It’s that time of the year again – Valentines day! I hope everyone is enjoying it, whether they are single, coupled, or not physically in the same place (aka long distance like myself). But rather than focusing on enjoying singledom or enjoying coupling today, I wanted to approach the topic of toxic relationships, why we stay in them, and why we should sometimes make the break – even if the one who hurts the most might be yourself. Because on this day we are celebrating love, we should also remember that someone we often forget to treat well is ourselves.
Unhealthy. It’s a word we most often associate with food and less with people, but why? In my experience, it seems we are more likely to call someone “emotionally manipulative” than labeling a relationship “unhealthy,” not so unlike our reluctance to name a friend or lover “abusive” emotionally. Why is that when it’s so clear to a third-party? “Emotionally manipulative” makes it sound like it’s the other person’s problem. He or she is in the wrong. However, openly acknowledging a relationship in your life (lover, friend, family) is unhealthy brings into question your own role. Just like that third piece of pizza you consume, you are making a choice while knowing, deep down, this might not be the right thing. Because you see, it takes two to tango. It’s just like the word “abusive.” Once it’s spoken aloud, it’s hard to go back because you have openly admitted that you care about someone who is toxic for you. This is why, I assume, it’s so hard for us to say someone we for whatever reason have feelings for is an unhealthy relationship.
In my experience, most of my friends have come to me for help on their relationships. Nowadays people tend to take my relationship advice less seriously because I am in a happy relationship. I get the sense people don’t want me to hear what I have to say because I’m one of “the lucky few” and don’t understand. But that’s the thing – I do understand. Before my current relationship, I had a very toxic on again off again friendship with someone who I desperately cared about. There were a lot of varying factors that got it to get as bad as it did, but the stark facts of the matter was I had a friendship of five years that had gone from good to bitterly sour.
Someone recently asked me to explain what I thought of this friend, who I will call Fred. I had been taken aback by the question.
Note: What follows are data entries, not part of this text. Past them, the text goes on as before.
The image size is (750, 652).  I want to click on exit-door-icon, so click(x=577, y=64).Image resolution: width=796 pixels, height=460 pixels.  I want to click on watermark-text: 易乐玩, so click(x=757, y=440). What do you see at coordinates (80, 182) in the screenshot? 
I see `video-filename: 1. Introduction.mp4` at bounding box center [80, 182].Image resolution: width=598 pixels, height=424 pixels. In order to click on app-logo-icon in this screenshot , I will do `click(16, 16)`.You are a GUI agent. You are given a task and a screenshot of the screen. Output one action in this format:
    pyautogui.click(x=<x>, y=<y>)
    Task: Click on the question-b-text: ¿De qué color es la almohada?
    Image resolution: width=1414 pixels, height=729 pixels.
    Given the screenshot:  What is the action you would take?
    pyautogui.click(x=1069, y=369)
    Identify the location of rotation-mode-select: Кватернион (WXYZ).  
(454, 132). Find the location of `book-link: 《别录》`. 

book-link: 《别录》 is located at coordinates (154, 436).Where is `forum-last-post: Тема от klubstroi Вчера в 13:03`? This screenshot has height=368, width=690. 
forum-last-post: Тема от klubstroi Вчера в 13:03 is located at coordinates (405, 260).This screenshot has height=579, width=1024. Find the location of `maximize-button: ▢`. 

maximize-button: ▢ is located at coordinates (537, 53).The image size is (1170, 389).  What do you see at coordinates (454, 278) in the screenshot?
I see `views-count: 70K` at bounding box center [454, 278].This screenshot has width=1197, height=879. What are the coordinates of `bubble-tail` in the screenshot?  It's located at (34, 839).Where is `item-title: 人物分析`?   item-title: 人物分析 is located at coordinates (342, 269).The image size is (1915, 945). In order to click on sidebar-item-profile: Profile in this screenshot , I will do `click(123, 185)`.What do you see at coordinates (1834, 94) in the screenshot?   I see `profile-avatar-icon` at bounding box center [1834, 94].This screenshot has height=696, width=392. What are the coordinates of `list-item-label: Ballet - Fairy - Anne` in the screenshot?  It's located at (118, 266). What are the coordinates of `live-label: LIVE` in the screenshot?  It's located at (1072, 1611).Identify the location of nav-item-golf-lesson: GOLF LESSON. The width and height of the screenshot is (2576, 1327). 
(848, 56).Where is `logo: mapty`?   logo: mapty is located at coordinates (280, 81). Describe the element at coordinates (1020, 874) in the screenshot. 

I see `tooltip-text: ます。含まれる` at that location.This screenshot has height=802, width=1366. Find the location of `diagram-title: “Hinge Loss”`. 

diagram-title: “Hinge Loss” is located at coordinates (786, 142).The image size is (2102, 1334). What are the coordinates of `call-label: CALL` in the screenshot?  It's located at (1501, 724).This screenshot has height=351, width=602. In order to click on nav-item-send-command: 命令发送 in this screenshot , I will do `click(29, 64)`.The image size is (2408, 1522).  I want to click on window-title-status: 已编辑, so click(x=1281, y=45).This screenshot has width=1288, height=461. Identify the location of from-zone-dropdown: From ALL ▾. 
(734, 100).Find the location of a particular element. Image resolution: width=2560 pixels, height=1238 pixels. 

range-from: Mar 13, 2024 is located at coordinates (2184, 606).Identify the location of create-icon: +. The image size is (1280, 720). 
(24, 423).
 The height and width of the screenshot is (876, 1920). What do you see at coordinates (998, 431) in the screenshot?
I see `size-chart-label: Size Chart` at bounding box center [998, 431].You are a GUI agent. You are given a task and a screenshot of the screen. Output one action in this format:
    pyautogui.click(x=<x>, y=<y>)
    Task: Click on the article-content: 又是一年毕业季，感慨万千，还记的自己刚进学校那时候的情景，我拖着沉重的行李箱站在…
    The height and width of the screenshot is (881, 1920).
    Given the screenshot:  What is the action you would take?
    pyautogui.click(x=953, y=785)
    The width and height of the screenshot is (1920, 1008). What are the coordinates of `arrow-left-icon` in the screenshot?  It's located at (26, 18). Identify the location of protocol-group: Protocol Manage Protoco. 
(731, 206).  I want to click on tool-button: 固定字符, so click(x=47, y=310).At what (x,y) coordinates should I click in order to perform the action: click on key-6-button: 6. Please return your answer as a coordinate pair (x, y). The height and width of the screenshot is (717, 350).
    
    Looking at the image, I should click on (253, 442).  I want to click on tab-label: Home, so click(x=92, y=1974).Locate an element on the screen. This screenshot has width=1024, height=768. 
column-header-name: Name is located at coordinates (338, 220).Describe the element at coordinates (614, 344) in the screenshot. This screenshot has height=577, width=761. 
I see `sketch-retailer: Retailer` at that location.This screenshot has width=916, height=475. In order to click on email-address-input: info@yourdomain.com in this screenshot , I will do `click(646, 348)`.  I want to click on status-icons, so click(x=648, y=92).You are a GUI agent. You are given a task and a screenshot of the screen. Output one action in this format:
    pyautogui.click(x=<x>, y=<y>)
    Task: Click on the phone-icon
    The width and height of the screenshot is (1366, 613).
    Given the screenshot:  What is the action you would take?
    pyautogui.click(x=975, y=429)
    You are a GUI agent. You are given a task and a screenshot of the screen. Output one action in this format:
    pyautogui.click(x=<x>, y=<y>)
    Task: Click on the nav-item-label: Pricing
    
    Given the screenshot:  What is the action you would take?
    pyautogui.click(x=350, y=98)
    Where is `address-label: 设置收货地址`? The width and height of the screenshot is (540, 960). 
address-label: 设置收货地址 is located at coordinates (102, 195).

Another friend at the table who knew both Fred and me quickly answered, “A jackass.” But I said, “No. It’s more than that. Imagine Fred is a guy who is offering you a big slice of chocolate cake. You’re like, wow, cake, thanks! You go over and take a bite of the cake and then Fred suddenly knees you in the balls.” This prompted a whoop of laughter from my listeners. “And then you’re like, ‘Dude, you just kneed me in the balls!’ But Fred will look at you, bewildered, and say, ‘Uh, no, I just gave you chocolate cake.’ Once you finally get him to recognize that he had kneed you in the balls, he’ll sheepishly say, ‘Sorry’ and expect to be forgiven. Whenever you try to bring up how he kneed you, he’ll go, ‘Well yeah, but I gave you cake.’ And then he’d do it all over again.”
Finally, after years of this, I made the break. I cut ties with him. At first, it was really difficult and I had really missed him, this person who I had grown used to talking to every day. But – surprise, surprise, my life became so much better. That unhealthy blob of unhappiness eased away. I found someone who made me happy and, for the first time, have a truly healthy relationship. Sometimes when you’re not in a good relationship (and really, this could be anyone, including a family member), the heart that you need to break might be your own. Time and past happiness are not reasons to stay close to someone abusive. Sometimes the right thing to do for yourself is to make that break, even if you’re the one who hurts the most from it.